Moll went on an acquisition binge in 2004 and 2005, and last year moved the operations of an purchased plant in Costa Mesa, Calif., to a new plant in Tucson, only to shutter the Tucson site two months later, moving the work to Mexico.
``The key word as we move forward is balance,'' Pack said. ``We don't want any market or customer to dominate us.''
Pack wants Moll to grow at a steady rate.
``We want profitable growth,'' he said. If he doesn't feel the company can handle an acquisition or project, then he won't do it.
``The key today in the manufacturing world in North America is to have secondary services. Our core will be around injection molding, but we will continue to expand into assembly and subassembly and putting parts into our customer's subassemblies. We want to do more of the manufacturing in the supply chain for the customer,'' Pack said.
Moll currently has roughly 200 presses at its five plants: Seagrove and Lexington, N.C.; Donegal, Ireland; and Empalme and Ramos Arizpe, Mexico.

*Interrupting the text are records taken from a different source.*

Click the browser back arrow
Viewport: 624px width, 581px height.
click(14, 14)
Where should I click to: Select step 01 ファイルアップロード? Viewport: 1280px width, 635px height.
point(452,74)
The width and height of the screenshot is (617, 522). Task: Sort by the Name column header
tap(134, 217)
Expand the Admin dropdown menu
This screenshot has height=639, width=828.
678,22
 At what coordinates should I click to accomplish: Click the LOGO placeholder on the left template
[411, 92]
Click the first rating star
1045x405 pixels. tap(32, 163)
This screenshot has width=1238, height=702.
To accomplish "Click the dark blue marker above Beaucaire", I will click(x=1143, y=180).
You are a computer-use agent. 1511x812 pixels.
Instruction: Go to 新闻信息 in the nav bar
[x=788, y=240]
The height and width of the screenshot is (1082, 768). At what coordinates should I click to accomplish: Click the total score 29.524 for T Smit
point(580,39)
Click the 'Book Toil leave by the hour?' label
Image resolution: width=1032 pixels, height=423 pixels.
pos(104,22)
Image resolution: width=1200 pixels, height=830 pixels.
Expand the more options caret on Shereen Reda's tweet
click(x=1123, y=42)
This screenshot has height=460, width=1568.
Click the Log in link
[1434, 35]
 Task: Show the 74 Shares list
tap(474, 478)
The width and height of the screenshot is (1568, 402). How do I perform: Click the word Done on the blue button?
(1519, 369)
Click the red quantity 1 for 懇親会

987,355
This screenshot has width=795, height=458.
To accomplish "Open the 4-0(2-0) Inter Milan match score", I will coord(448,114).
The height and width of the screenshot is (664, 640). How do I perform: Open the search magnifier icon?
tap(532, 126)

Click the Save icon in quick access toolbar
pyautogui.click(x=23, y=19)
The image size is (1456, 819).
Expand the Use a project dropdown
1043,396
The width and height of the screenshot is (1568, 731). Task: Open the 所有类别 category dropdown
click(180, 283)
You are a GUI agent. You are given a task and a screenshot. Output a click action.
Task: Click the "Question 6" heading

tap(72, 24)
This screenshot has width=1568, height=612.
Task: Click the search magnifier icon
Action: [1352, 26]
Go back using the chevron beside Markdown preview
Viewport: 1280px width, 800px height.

Pack said the Seagrove plant produces the most revenue, with 90 percent of its sales coming from medical or prescription consumer products. Ramos Arizpe is the largest plant.
He also said the company kept the newer and better equipment from the two plants it shuttered and the one it sold, moving the equipment to other Moll facilities.
Without being specific, Pack said Moll might have another plant move soon.
``We may have to move one plant within the same general region because it is too small,'' he said.
The Moll CEO said any additional location decisions or moves, including acquisitions, will be based on whether the company needs to be in a specific geographic region to ``gain a technology advantage, provide a logistical advantage for a customer or to enable a customer to penetrate a specific market or customer base.''
The other part of Pack's strategy is to leverage advantages across markets and tap into the strengths of its partnerships with customers. For example, one of its customers can give Moll lower-cost access to raw materials and another can give the company lower-cost access to equipment, automation and technology, he said.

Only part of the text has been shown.